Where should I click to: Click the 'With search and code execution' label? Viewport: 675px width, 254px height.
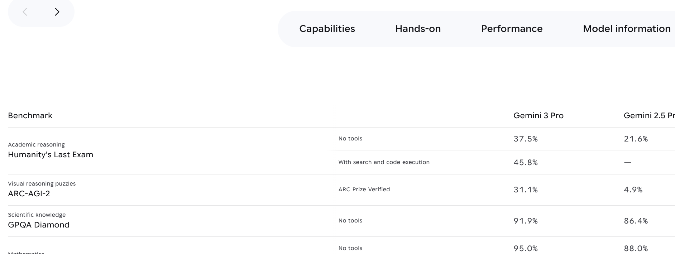point(384,162)
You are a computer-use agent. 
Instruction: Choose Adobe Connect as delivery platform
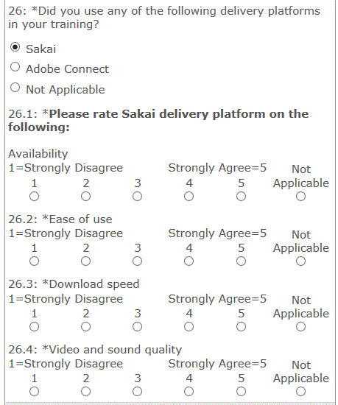tap(15, 67)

=-=-=

:: Work to complete ::
Drop the pictures; repeat the listing above exactly.

:: Result of this exercise ::
Where should I click to: Click the 'With search and code execution' label? Viewport: 675px width, 254px height.
point(384,162)
You are a computer-use agent. 
Instruction: Choose Adobe Connect as delivery platform
tap(15, 67)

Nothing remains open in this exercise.